PROBLEM DESCRIPTION:
Can you rewrite the data below as a JSON list of strings, one string per line, skipping blank lines and leaving the pictures out?

━━ SUPPLIED ENTRIES

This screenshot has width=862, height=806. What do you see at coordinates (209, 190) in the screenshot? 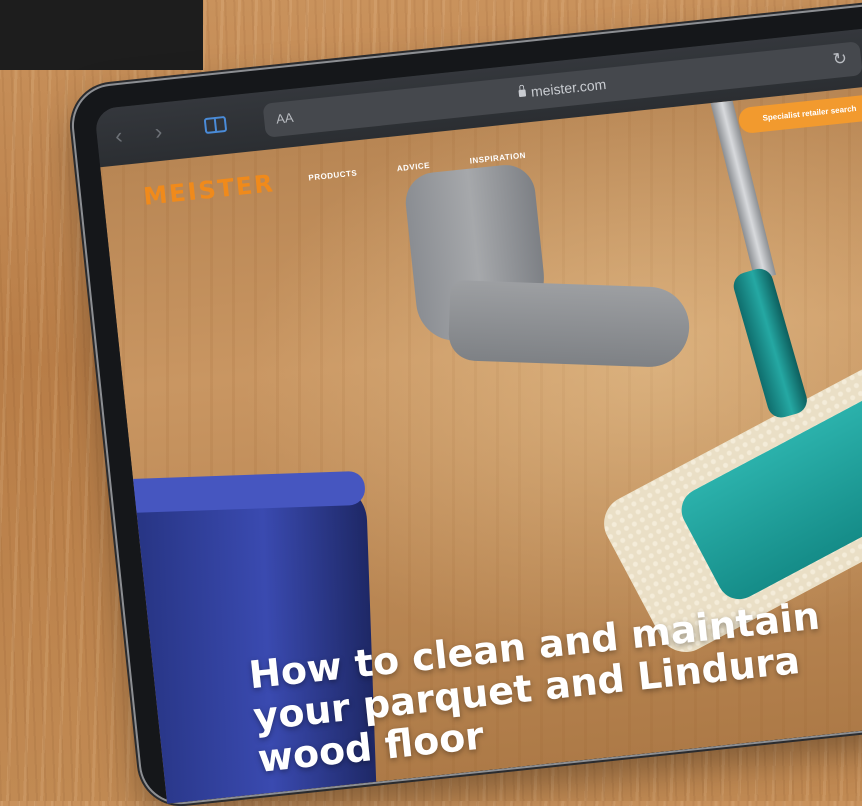
I see `meister-logo: MEISTER` at bounding box center [209, 190].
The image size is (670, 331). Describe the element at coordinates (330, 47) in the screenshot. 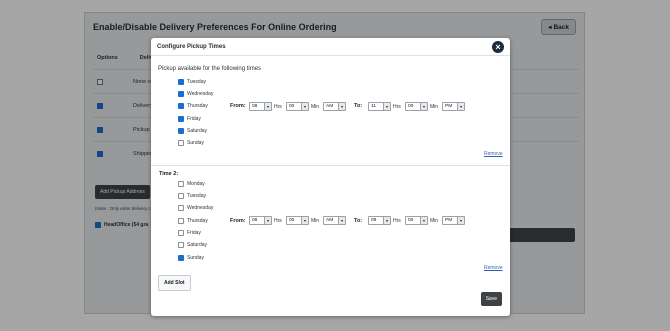

I see `modal-header: Configure Pickup Times ×` at that location.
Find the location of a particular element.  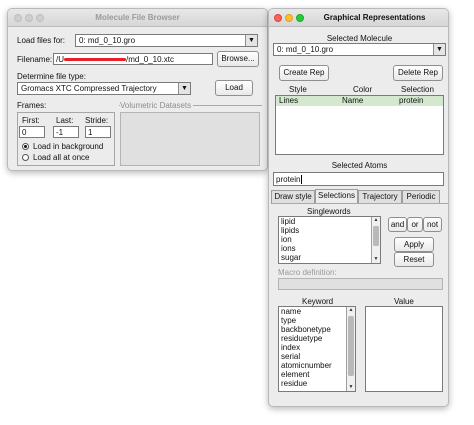

value-label: Value is located at coordinates (404, 302).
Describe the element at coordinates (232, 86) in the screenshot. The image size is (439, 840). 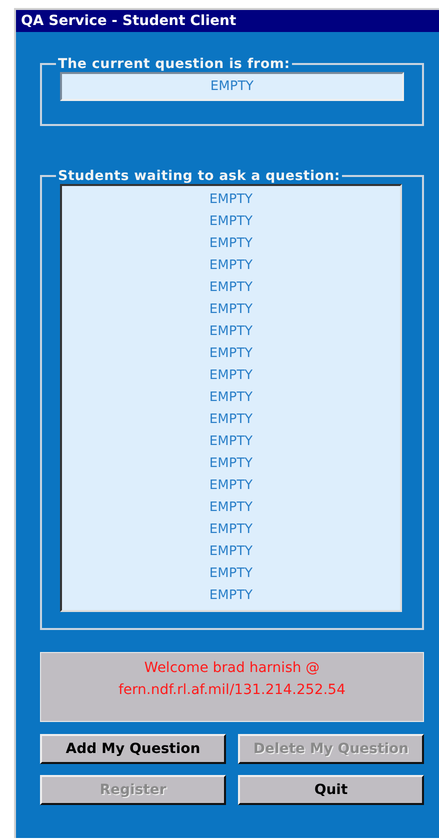
I see `current-question-field: EMPTY` at that location.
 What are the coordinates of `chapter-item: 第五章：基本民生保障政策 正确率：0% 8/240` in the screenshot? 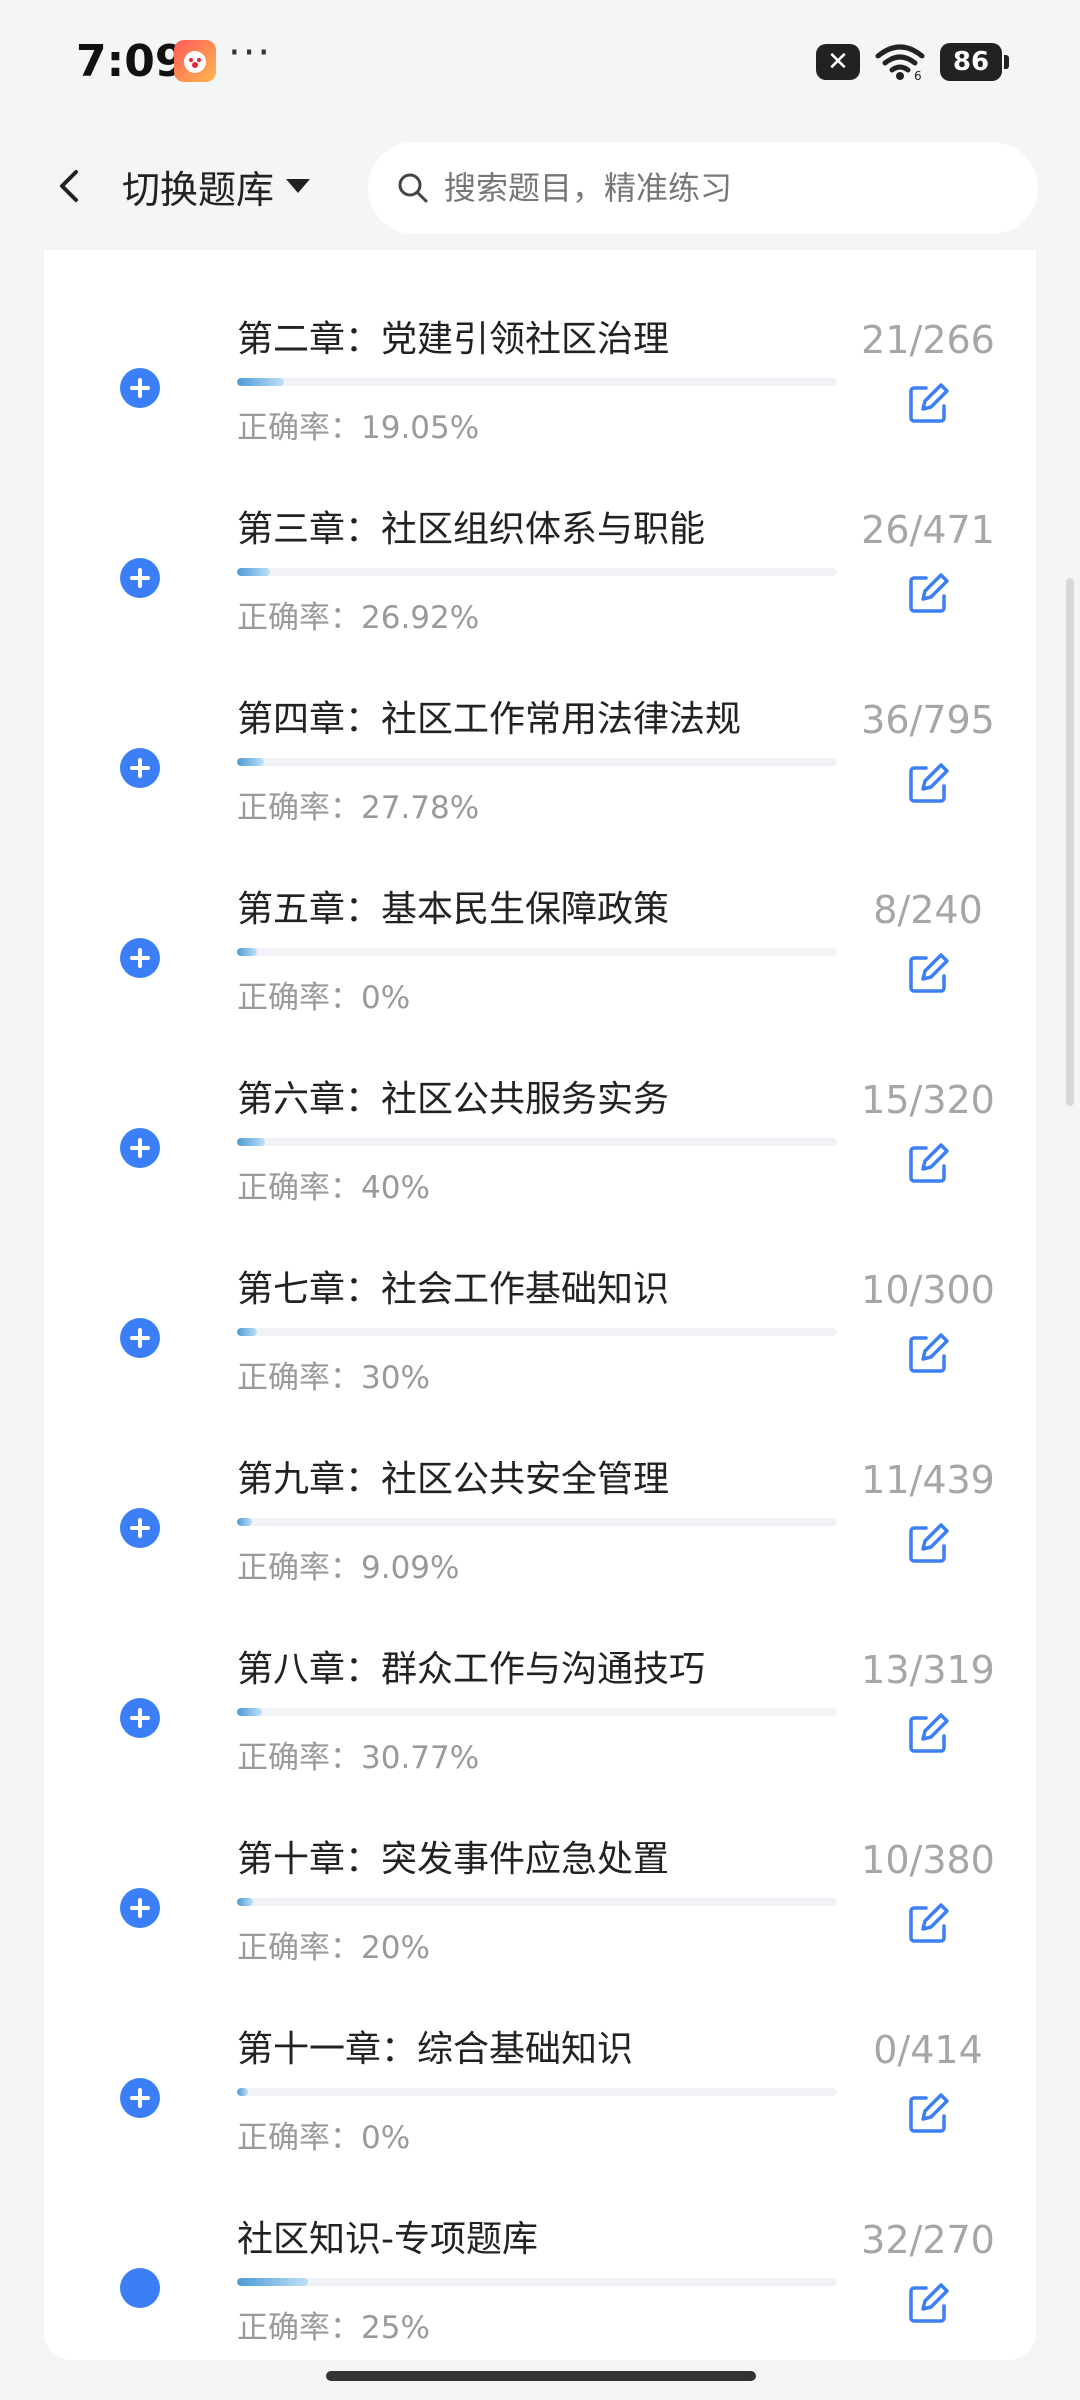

━━━━

WORKED SOLUTION:
[
  "This screenshot has width=862, height=806. What do you see at coordinates (209, 190) in the screenshot? ",
  "I see `meister-logo: MEISTER` at bounding box center [209, 190].",
  "The image size is (670, 331). Describe the element at coordinates (330, 47) in the screenshot. ",
  "I see `modal-header: Configure Pickup Times ×` at that location.",
  "Find the location of a particular element.  ",
  "value-label: Value is located at coordinates (404, 302).",
  "Describe the element at coordinates (232, 86) in the screenshot. The image size is (439, 840). ",
  "I see `current-question-field: EMPTY` at that location.",
  " What are the coordinates of `chapter-item: 第五章：基本民生保障政策 正确率：0% 8/240` in the screenshot? "
]